Free energy of charge transfer and intraprotein electric field: method of calculation depends on the charge state of protein at a given structure

Abstract

Free energy of charge transfer presents a basic characteristic of reactions such as protonation, oxido-reduction and similar. Evaluation of this quantity requires calculation of charging energy. Proteins are structured dielectrics, and a consistent incorporation of their structure into calculation of intraprotein electric field results in expression for charging energy of an active group in protein, which is essentially different from that for a simple dielectric. An algorithm for semi-continuum calculation of relevant free energies is described. First of the two components of charging energy in protein, energy of the medium response to charge redistribution in reactants, should be always calculated as the charging energy by the charge redistribution using the static dielectric constant of protein. The second term is interaction energy of the charge redistribution with the `frozen' electric field of the system before reaction.
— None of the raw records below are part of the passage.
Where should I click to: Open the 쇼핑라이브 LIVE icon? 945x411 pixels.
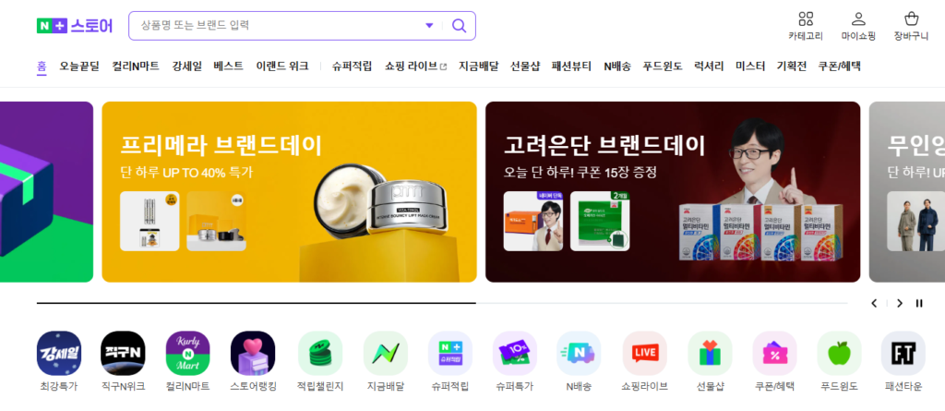tap(644, 354)
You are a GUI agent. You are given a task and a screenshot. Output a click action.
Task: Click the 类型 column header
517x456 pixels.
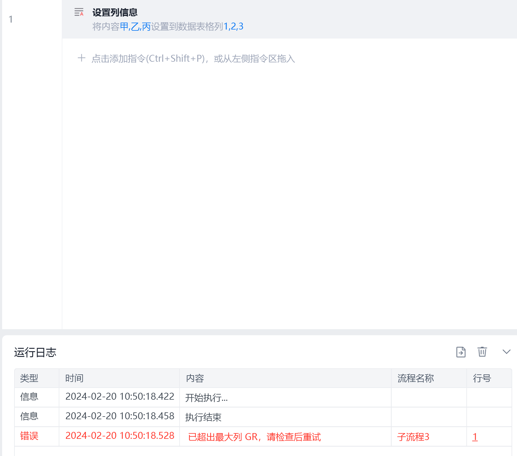click(x=29, y=378)
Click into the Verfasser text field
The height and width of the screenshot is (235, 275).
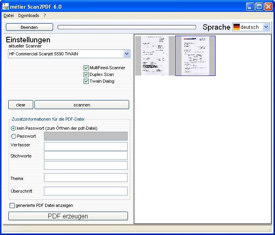(86, 146)
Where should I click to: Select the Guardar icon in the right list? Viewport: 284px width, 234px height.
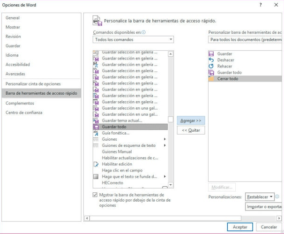point(211,54)
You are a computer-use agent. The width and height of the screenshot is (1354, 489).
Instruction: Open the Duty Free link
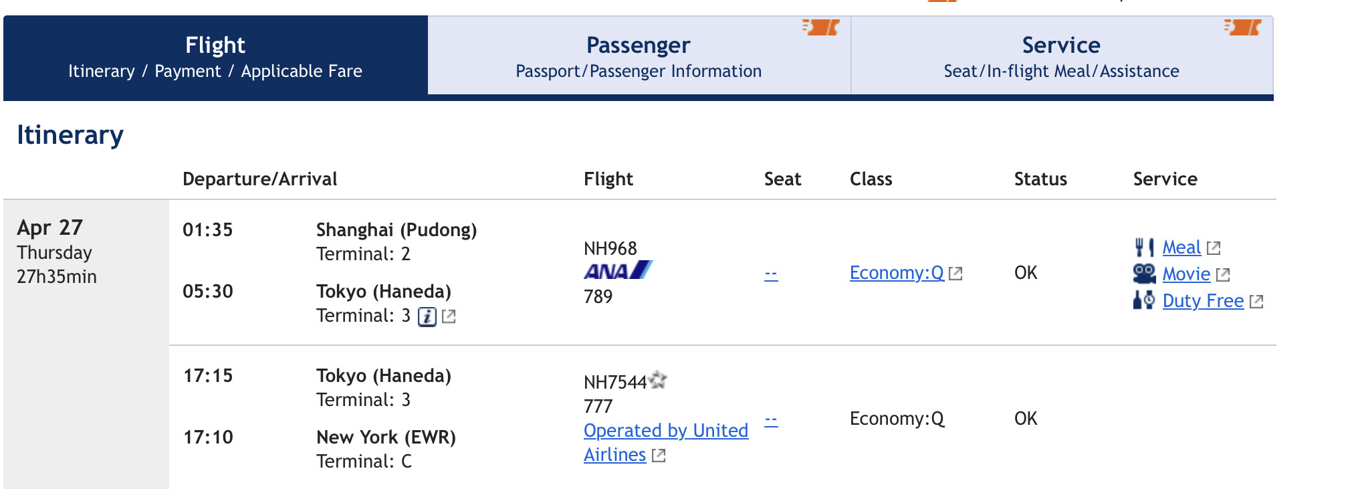coord(1203,301)
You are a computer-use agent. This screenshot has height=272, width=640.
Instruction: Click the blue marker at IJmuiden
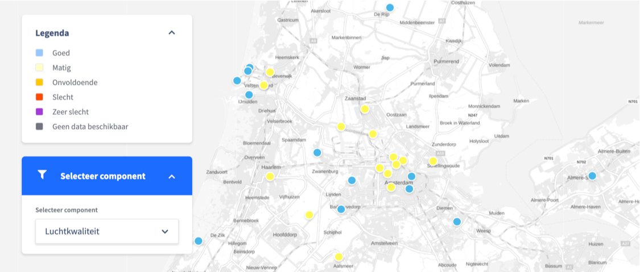[x=249, y=95]
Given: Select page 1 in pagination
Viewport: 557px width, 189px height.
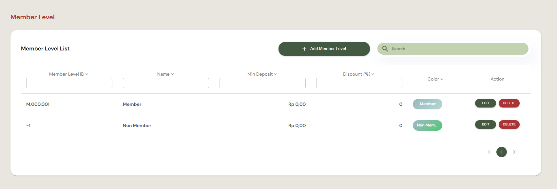Looking at the screenshot, I should (502, 152).
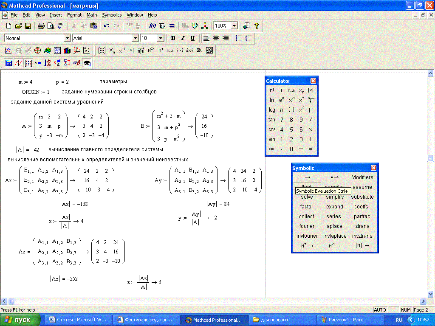Click the Windows Start button

20,320
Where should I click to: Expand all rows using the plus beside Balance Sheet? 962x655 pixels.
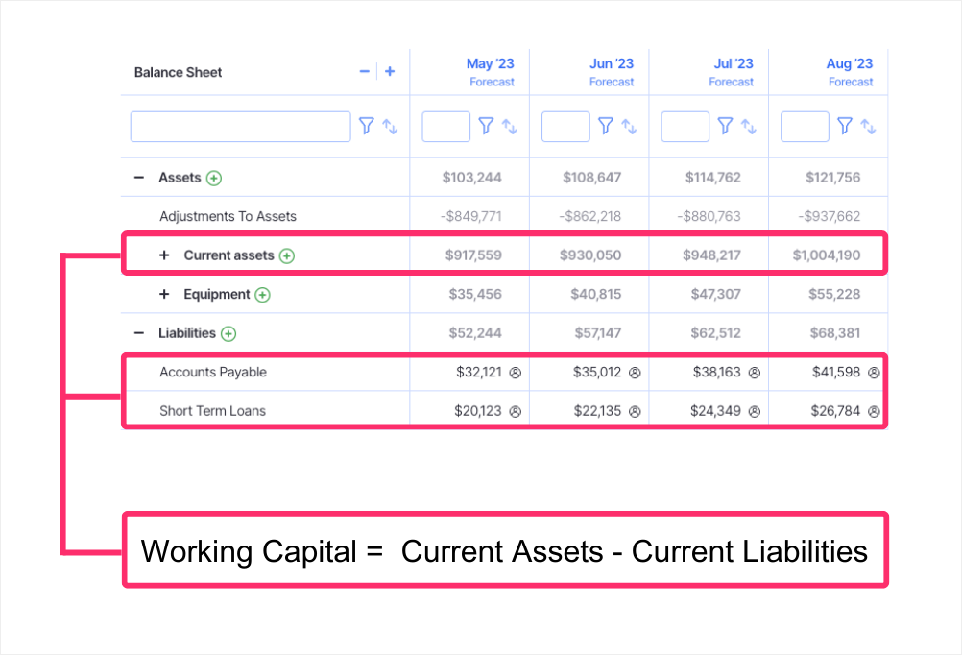[x=389, y=71]
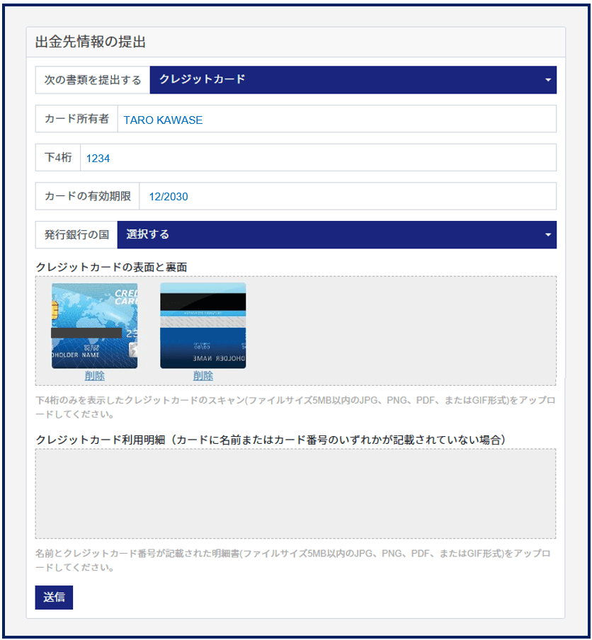The image size is (592, 640).
Task: Click the 次の書類を提出する label
Action: (x=93, y=80)
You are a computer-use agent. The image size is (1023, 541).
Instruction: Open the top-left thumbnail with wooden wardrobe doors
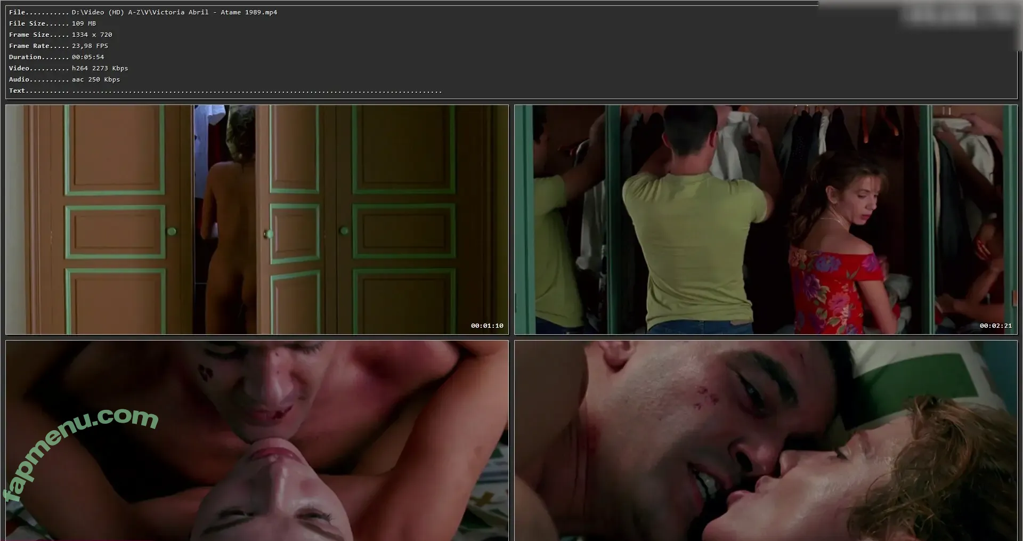[x=257, y=219]
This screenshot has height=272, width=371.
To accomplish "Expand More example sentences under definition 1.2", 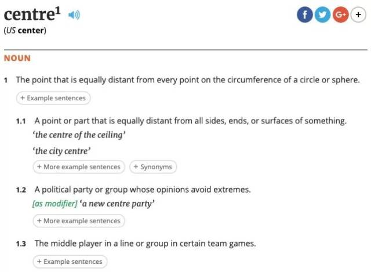I will pos(79,220).
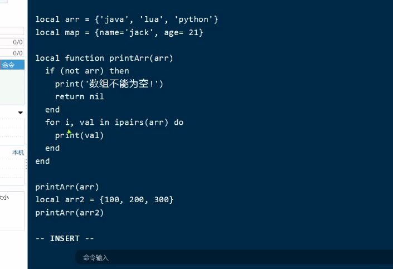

Charges of protein groups, at which the protein structure has been determined, are often different from those before reaction of charge transfer, so is the corresponding intraprotein field. The field is expressed through either both the optical and static dielectric constants of protein or only optical one depending on whether the charges of protein groups before reaction and upon structural analysis are the same or not. Proper allowance for difference in charges of reacting groups before reaction and upon structural analysis of protein is thermodynamically necessary and quantitatively important. The expression for activation free energy for charge transfer in proteins is derived in the form presenting explicitly an invariant contribution of protein structure.